— Task directions —
Give back the records in their entirety, exactly.
[Recorded information]
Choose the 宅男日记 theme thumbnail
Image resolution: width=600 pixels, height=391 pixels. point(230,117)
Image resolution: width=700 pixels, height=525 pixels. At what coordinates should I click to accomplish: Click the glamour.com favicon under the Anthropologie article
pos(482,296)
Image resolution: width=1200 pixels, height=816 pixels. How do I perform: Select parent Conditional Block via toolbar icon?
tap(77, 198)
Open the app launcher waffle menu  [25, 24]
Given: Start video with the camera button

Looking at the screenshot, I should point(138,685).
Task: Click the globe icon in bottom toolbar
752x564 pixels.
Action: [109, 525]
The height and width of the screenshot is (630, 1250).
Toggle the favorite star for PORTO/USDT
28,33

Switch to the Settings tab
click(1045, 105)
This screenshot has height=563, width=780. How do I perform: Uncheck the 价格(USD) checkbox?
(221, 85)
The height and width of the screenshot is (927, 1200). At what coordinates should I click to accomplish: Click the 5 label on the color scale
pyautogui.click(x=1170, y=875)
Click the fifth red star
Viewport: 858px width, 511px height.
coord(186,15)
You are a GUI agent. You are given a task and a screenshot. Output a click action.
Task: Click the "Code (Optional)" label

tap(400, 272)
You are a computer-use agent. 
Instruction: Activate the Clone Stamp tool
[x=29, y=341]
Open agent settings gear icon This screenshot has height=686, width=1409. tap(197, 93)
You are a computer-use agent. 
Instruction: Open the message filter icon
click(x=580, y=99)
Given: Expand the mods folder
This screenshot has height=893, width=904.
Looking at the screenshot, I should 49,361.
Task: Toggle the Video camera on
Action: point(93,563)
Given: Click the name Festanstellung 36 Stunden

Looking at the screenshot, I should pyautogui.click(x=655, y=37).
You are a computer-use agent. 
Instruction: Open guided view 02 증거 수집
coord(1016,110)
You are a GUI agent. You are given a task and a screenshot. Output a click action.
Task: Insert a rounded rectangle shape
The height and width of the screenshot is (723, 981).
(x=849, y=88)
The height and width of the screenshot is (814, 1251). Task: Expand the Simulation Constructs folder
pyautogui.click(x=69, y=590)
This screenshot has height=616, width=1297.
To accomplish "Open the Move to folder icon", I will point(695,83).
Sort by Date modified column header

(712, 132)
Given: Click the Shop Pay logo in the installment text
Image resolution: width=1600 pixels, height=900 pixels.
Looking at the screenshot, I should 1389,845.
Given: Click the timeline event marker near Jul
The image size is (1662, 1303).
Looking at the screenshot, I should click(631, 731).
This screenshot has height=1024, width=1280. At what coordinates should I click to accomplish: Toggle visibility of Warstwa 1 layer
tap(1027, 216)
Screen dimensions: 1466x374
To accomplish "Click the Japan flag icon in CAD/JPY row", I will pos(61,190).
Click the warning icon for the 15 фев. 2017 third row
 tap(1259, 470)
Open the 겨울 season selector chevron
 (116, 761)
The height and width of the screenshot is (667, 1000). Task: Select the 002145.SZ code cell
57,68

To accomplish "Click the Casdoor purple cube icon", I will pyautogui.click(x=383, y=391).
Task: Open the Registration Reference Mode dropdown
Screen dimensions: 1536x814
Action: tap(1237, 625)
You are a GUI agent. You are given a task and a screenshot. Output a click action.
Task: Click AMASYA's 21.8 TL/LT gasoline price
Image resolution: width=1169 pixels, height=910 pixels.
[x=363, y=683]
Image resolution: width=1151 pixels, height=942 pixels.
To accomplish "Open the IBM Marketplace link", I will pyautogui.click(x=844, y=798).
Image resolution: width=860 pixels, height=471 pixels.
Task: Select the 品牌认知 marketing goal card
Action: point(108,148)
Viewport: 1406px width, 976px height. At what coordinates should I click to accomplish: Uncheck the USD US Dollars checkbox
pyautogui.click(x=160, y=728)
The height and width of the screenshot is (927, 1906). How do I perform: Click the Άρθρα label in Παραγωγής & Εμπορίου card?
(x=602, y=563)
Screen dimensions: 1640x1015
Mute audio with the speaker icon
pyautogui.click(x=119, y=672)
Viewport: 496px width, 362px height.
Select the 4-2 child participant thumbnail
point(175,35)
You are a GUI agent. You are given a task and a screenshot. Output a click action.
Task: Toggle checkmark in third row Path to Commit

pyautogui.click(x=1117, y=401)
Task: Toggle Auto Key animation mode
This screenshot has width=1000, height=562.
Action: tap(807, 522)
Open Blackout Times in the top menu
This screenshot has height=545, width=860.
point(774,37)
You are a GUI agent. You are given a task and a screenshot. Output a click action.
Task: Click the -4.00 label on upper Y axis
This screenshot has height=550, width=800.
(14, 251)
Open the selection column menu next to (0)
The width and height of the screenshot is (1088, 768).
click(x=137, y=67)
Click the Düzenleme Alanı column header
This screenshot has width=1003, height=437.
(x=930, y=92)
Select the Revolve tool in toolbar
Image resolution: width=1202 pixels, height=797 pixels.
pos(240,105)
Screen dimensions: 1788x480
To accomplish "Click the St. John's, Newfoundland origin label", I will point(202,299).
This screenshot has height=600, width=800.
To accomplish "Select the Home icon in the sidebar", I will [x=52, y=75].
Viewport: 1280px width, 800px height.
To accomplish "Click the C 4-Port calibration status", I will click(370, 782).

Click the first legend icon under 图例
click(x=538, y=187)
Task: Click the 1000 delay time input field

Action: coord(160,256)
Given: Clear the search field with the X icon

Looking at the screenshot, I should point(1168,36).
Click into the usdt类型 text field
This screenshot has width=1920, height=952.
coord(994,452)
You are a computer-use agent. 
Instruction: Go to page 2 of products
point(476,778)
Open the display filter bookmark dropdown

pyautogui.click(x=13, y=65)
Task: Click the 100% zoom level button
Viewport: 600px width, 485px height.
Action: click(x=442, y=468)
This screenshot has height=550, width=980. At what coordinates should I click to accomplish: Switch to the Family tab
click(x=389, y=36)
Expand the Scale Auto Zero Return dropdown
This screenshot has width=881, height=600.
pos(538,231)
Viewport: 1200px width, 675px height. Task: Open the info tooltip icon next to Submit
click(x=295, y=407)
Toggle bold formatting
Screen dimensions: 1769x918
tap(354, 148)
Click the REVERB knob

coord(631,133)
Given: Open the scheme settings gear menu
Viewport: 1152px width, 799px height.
[/Recorded information]
— Exercise output —
Choose the 宅男日记 theme thumbnail
Image resolution: width=600 pixels, height=391 pixels. point(230,117)
Image resolution: width=700 pixels, height=525 pixels. At what coordinates should I click to accomplish: Click the glamour.com favicon under the Anthropologie article
pos(482,296)
Image resolution: width=1200 pixels, height=816 pixels. How do I perform: Select parent Conditional Block via toolbar icon?
tap(77, 198)
Open the app launcher waffle menu  [25, 24]
Given: Start video with the camera button

Looking at the screenshot, I should point(138,685).
Task: Click the globe icon in bottom toolbar
752x564 pixels.
Action: [109, 525]
The height and width of the screenshot is (630, 1250).
Toggle the favorite star for PORTO/USDT
28,33

Switch to the Settings tab
click(1045, 105)
This screenshot has height=563, width=780. How do I perform: Uncheck the 价格(USD) checkbox?
(221, 85)
The height and width of the screenshot is (927, 1200). At what coordinates should I click to accomplish: Click the 5 label on the color scale
pyautogui.click(x=1170, y=875)
Click the fifth red star
Viewport: 858px width, 511px height.
coord(186,15)
You are a GUI agent. You are given a task and a screenshot. Output a click action.
Task: Click the "Code (Optional)" label

tap(400, 272)
You are a computer-use agent. 
Instruction: Activate the Clone Stamp tool
[x=29, y=341]
Open agent settings gear icon This screenshot has height=686, width=1409. tap(197, 93)
You are a computer-use agent. 
Instruction: Open the message filter icon
click(x=580, y=99)
Given: Expand the mods folder
This screenshot has height=893, width=904.
Looking at the screenshot, I should 49,361.
Task: Toggle the Video camera on
Action: point(93,563)
Given: Click the name Festanstellung 36 Stunden

Looking at the screenshot, I should pyautogui.click(x=655, y=37).
You are a computer-use agent. 
Instruction: Open guided view 02 증거 수집
coord(1016,110)
You are a GUI agent. You are given a task and a screenshot. Output a click action.
Task: Insert a rounded rectangle shape
The height and width of the screenshot is (723, 981).
(x=849, y=88)
The height and width of the screenshot is (814, 1251). Task: Expand the Simulation Constructs folder
pyautogui.click(x=69, y=590)
This screenshot has height=616, width=1297.
To accomplish "Open the Move to folder icon", I will point(695,83).
Sort by Date modified column header

(712, 132)
Given: Click the Shop Pay logo in the installment text
Image resolution: width=1600 pixels, height=900 pixels.
Looking at the screenshot, I should 1389,845.
Given: Click the timeline event marker near Jul
The image size is (1662, 1303).
Looking at the screenshot, I should click(631, 731).
This screenshot has height=1024, width=1280. At what coordinates should I click to accomplish: Toggle visibility of Warstwa 1 layer
tap(1027, 216)
Screen dimensions: 1466x374
To accomplish "Click the Japan flag icon in CAD/JPY row", I will pos(61,190).
Click the warning icon for the 15 фев. 2017 third row
 tap(1259, 470)
Open the 겨울 season selector chevron
 (116, 761)
The height and width of the screenshot is (667, 1000). Task: Select the 002145.SZ code cell
57,68

To accomplish "Click the Casdoor purple cube icon", I will pyautogui.click(x=383, y=391).
Task: Open the Registration Reference Mode dropdown
Screen dimensions: 1536x814
Action: tap(1237, 625)
You are a GUI agent. You are given a task and a screenshot. Output a click action.
Task: Click AMASYA's 21.8 TL/LT gasoline price
Image resolution: width=1169 pixels, height=910 pixels.
[x=363, y=683]
Image resolution: width=1151 pixels, height=942 pixels.
To accomplish "Open the IBM Marketplace link", I will pyautogui.click(x=844, y=798).
Image resolution: width=860 pixels, height=471 pixels.
Task: Select the 品牌认知 marketing goal card
Action: point(108,148)
Viewport: 1406px width, 976px height. At what coordinates should I click to accomplish: Uncheck the USD US Dollars checkbox
pyautogui.click(x=160, y=728)
The height and width of the screenshot is (927, 1906). How do I perform: Click the Άρθρα label in Παραγωγής & Εμπορίου card?
(x=602, y=563)
Screen dimensions: 1640x1015
Mute audio with the speaker icon
pyautogui.click(x=119, y=672)
Viewport: 496px width, 362px height.
Select the 4-2 child participant thumbnail
point(175,35)
You are a GUI agent. You are given a task and a screenshot. Output a click action.
Task: Toggle checkmark in third row Path to Commit

pyautogui.click(x=1117, y=401)
Task: Toggle Auto Key animation mode
This screenshot has width=1000, height=562.
Action: tap(807, 522)
Open Blackout Times in the top menu
This screenshot has height=545, width=860.
point(774,37)
You are a GUI agent. You are given a task and a screenshot. Output a click action.
Task: Click the -4.00 label on upper Y axis
This screenshot has height=550, width=800.
(14, 251)
Open the selection column menu next to (0)
The width and height of the screenshot is (1088, 768).
click(x=137, y=67)
Click the Düzenleme Alanı column header
This screenshot has width=1003, height=437.
(x=930, y=92)
Select the Revolve tool in toolbar
Image resolution: width=1202 pixels, height=797 pixels.
pos(240,105)
Screen dimensions: 1788x480
To accomplish "Click the St. John's, Newfoundland origin label", I will point(202,299).
This screenshot has height=600, width=800.
To accomplish "Select the Home icon in the sidebar", I will [x=52, y=75].
Viewport: 1280px width, 800px height.
To accomplish "Click the C 4-Port calibration status", I will click(370, 782).

Click the first legend icon under 图例
click(x=538, y=187)
Task: Click the 1000 delay time input field

Action: coord(160,256)
Given: Clear the search field with the X icon

Looking at the screenshot, I should point(1168,36).
Click into the usdt类型 text field
This screenshot has width=1920, height=952.
coord(994,452)
You are a computer-use agent. 
Instruction: Go to page 2 of products
point(476,778)
Open the display filter bookmark dropdown

pyautogui.click(x=13, y=65)
Task: Click the 100% zoom level button
Viewport: 600px width, 485px height.
Action: click(x=442, y=468)
This screenshot has height=550, width=980. At what coordinates should I click to accomplish: Switch to the Family tab
click(x=389, y=36)
Expand the Scale Auto Zero Return dropdown
This screenshot has width=881, height=600.
pos(538,231)
Viewport: 1200px width, 675px height. Task: Open the info tooltip icon next to Submit
click(x=295, y=407)
Toggle bold formatting
Screen dimensions: 1769x918
tap(354, 148)
Click the REVERB knob

coord(631,133)
Given: Open the scheme settings gear menu
Viewport: 1152px width, 799px height.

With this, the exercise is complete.